>> Begin DOCUMENT SEGMENT

A perfect storm: reason and faith

DNE
DNE
8 Min Read

By Philip Whitfield

CAIRO: On the streets it’s observed as a contest between innocence and brutality. In the mind, however the revolution may be regarded in different lights. Is it authoritarianism’s valediction or a struggle for equality?

While it’s premature to jump to conclusions, it is dereliction to dismiss the portents of a gathering perfect storm — the swell of sectarianism, sedition and spleen.

The Arab region has bolted forward 800 years in less than one. Orthodox Arab culture isn’t exploding. It’s imploding. Today’s Arab aspiration is another pirouette of pique that emerges when society tries to segue from the safety of status quo to an unpredictable status futurus.

The 21st Century opens with America on the ropes, Europe drowning in debt and Asia mustering its Trojan horses to corral the spoils.

>> End DOCUMENT SEGMENT
>> Begin PROVIDED MATERIAL

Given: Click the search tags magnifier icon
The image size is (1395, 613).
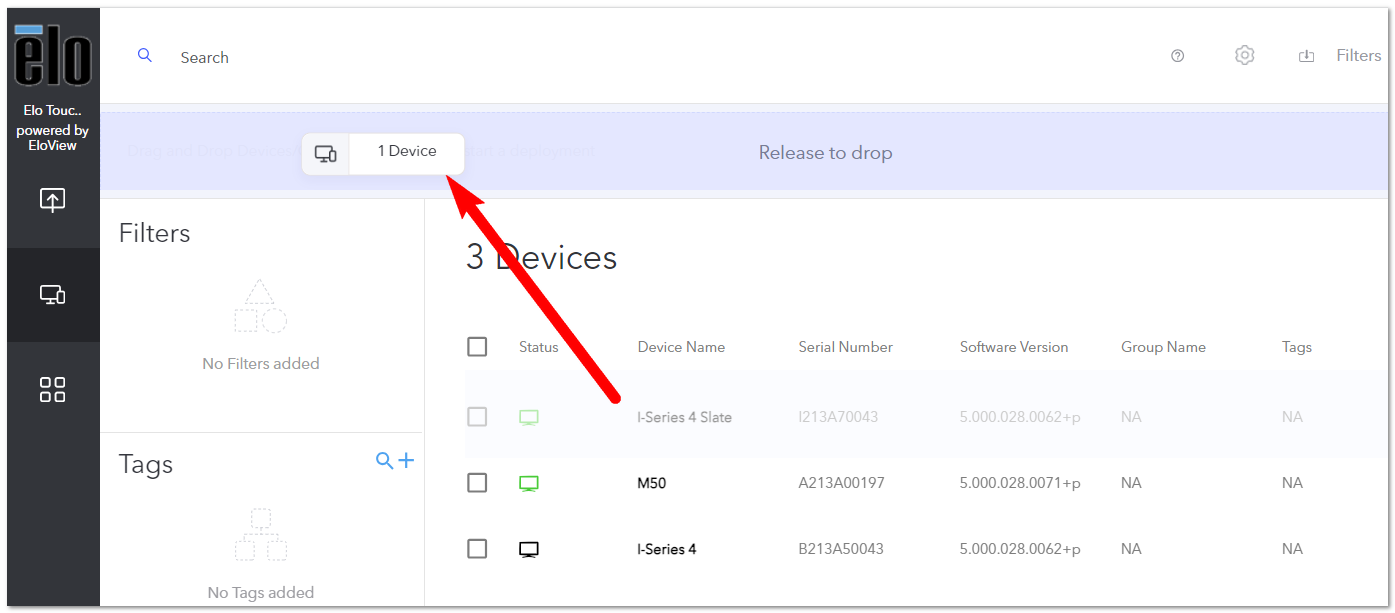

>> End PROVIDED MATERIAL

TASKS:
[a] Answer these questions about the column on the Arab revolution:
(i) How far has the Arab region bolted forward, and in how much time?
(ii) What three things make up the swell of the gathering perfect storm?
(iii) What state is Europe in as the 21st Century opens?
[b] Carry on the column on the Arab revolution, picking up right after its final sentence about Asia mustering its Trojan horses.

TASK RESPONSES:
[a]
(i) 800 years in less than one.
(ii) Sectarianism, sedition and spleen.
(iii) Drowning in debt.

[b]
It’s a surprisingly quick end to imperious western cockiness. The 20th Century saw the collapse of seven empires — Mandarin China, Germany, Austria-Hungary, Ottoman Turkey, Japan, Britain and both Tsarist and Soviet Russia.

The 21st Century ushers in the transmogrification of Islamic hegemony, the cultural dominance of its heartland.

Such change is always labyrinthine. Rome’s empire crumbled in grumbling. Troy’s lassitude surrendered its fabulous wealth to Greek pirates. America’s arrogant, edacious appetite for greenbacks spewed a spendthrift splurge of military might, dismembering its economic muscle.

Today’s actors were similarly engaged in mediaeval times. The Bishop of Cologne Albert the Great (1206 –1280) was convinced that the peaceful coexistence of science and religion was being better handled by Islam than Christianity. He admired the tremendous success of Arabic philosophy and technology, its mastery of the sciences, mathematics, astronomy and botany over theirs.
Intellectually the Arabs were light years ahead.

Then as now Europe was desperately seeking a system that worked. They learned from the Greek and Latin translations coming out of Cordova that the twin pillars of Aristotle and the Quran’s wisdom buttressed Arab superiority.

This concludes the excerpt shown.